Prepositions and adverbs
These are sometimes called prepositional adverbs, as they can function as either class. Common examples include the following:
Aboard about across above before below beyond down in inside near off out outside through throughout under underneath up.
(prep) Their behavior is beyond belief.
(adv) From the top of the hill you can see the manor house and the woods beyond.
Here are some structural criteria for distinguishing prepositions from adverbs:
• A preposition, but not an adverb, requires a nominal complement, and when this is a pronoun, the preposition governs its case (for him, without them).
• In paired examples such as We went into the café – we went in, what was a preposition in the first version is replaced by an adverb in the second.
• The adverb is heavily stressed, whereas the preposition is normally unstressed, or only lightly stressed (lower down the scale vs lower DOWN; we walked past the café; we walked PAST.
In certain positions prepositions are stressed; for instance, when stranded at the end of a wh-question: What is it FOR? Where is it FROM? The preposition with is stressed in the expression with it (trendy), and also in the adjunctive use I’ll take it WITH me.
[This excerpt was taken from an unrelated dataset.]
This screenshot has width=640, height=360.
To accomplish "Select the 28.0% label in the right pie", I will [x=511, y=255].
Without is similarly stressed in I can’t do WITHOUT it, WITHOUT you. In combinations with do – (do without, go without, meaning ‘must have’), the word without functions as an adverbial particle. There’s no milk left, so we’ll just have to do without (meaning ‘not have’).
With regard to the phrasal verb ‘come to’, meaning ‘regain consciousness’, the particle to is heavily stressed: The unconscious boy came TO.